*PROBLEM TO SOLVE:*
Could you set down exactly the lines in the records below between the line holding "Laurent Hausermann (104, 430)" and the line holding "[Facebook] (109, 2506)", inclusive?

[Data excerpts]
»»
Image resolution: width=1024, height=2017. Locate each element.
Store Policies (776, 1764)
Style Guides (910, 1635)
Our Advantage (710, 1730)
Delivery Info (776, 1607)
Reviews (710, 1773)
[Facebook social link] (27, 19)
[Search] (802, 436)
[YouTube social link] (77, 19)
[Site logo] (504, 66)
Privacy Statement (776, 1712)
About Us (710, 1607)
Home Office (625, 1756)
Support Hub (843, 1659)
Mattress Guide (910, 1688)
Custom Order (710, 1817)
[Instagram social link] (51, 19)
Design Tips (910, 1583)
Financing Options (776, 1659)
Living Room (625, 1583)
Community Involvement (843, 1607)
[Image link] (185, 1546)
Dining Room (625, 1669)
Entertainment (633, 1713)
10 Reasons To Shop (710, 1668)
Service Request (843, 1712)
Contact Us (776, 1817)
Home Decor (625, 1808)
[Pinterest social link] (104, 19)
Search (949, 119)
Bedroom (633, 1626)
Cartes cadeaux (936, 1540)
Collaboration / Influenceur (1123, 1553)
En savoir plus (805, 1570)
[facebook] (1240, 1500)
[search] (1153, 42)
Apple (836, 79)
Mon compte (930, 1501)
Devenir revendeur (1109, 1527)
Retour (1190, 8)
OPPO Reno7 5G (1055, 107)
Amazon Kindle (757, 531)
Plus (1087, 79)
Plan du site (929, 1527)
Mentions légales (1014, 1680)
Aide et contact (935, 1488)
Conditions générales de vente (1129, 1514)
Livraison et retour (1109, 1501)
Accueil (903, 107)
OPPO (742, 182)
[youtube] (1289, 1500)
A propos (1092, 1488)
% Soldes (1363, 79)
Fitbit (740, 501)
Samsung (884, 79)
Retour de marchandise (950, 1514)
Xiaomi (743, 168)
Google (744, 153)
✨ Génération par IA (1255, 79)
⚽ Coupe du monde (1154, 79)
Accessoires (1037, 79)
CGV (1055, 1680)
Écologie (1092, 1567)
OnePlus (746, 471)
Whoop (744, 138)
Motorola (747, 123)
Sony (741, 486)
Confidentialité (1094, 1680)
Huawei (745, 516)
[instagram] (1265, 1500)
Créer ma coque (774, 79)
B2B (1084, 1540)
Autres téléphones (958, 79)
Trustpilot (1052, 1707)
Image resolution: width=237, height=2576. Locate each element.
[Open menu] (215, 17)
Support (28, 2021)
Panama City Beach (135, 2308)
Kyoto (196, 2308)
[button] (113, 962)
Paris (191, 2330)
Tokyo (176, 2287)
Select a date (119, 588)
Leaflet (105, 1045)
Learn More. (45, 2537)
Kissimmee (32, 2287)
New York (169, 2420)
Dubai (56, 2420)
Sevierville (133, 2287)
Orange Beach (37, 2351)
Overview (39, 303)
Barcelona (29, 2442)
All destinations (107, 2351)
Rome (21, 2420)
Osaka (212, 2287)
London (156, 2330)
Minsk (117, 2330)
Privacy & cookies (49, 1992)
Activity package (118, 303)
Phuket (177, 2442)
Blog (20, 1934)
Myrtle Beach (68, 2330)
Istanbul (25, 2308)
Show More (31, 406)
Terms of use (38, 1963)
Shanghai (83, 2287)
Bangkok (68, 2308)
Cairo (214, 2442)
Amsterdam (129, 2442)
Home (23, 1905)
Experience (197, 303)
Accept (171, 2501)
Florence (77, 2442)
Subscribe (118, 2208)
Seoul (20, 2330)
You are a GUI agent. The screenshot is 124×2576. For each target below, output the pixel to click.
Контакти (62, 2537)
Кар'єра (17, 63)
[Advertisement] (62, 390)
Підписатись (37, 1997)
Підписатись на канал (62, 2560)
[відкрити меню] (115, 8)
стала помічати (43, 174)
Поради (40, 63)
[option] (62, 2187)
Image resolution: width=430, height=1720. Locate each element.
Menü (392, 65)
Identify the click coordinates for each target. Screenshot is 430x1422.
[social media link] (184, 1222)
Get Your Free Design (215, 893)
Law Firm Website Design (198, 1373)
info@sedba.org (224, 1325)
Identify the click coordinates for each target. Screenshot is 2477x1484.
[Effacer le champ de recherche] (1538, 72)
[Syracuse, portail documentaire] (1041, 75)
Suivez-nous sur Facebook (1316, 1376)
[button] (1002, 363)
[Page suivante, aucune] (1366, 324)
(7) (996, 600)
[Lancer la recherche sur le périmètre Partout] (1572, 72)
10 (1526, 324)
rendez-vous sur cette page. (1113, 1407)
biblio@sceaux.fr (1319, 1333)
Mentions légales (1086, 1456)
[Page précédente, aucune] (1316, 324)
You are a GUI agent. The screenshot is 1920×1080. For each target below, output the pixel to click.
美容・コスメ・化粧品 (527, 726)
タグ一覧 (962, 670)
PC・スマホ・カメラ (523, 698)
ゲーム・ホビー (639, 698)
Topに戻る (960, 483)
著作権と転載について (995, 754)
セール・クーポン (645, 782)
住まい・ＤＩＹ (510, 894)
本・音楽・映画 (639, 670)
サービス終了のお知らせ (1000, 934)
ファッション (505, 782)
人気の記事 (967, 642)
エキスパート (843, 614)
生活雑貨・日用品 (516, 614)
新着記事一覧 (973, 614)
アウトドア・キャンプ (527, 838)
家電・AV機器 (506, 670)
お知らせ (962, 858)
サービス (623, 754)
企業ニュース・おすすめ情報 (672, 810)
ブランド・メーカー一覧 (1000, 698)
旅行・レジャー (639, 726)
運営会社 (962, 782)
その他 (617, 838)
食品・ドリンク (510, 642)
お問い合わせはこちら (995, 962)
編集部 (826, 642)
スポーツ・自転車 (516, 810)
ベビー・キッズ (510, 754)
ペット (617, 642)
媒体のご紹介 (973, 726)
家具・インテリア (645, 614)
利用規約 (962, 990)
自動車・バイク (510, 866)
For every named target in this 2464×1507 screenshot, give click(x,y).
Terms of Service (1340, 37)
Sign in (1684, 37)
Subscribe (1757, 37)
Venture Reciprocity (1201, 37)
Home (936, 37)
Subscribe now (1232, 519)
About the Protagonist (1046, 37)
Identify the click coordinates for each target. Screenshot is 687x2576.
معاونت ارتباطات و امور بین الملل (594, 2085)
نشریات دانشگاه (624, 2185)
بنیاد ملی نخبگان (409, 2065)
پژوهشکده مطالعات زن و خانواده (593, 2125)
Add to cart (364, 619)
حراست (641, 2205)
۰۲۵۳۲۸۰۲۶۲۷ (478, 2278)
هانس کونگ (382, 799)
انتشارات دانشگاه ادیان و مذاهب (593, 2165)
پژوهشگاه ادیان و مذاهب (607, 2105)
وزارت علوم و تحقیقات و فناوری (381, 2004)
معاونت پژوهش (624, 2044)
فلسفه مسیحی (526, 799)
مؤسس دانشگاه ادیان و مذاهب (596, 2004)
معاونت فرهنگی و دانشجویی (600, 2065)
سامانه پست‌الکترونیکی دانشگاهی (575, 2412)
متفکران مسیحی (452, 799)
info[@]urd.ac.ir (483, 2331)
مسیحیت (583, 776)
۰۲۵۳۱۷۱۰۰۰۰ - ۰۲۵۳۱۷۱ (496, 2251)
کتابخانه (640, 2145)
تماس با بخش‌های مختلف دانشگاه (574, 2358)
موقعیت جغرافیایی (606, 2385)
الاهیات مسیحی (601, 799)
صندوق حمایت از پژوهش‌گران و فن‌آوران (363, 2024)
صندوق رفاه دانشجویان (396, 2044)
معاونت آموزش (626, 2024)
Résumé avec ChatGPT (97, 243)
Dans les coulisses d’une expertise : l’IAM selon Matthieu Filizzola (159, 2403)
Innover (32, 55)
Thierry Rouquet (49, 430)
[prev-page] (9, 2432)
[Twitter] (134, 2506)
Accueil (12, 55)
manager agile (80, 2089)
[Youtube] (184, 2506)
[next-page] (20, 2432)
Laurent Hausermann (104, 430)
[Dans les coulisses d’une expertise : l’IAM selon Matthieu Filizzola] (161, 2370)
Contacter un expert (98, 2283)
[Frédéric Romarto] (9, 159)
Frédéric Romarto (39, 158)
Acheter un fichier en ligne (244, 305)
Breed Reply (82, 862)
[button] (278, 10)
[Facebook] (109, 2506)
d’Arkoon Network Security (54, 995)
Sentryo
««
*ANSWER:*
Laurent Hausermann (104, 430)
[Dans les coulisses d’une expertise : l’IAM selon Matthieu Filizzola] (161, 2370)
Contacter un expert (98, 2283)
[Frédéric Romarto] (9, 159)
Frédéric Romarto (39, 158)
Acheter un fichier en ligne (244, 305)
Breed Reply (82, 862)
[button] (278, 10)
[Facebook] (109, 2506)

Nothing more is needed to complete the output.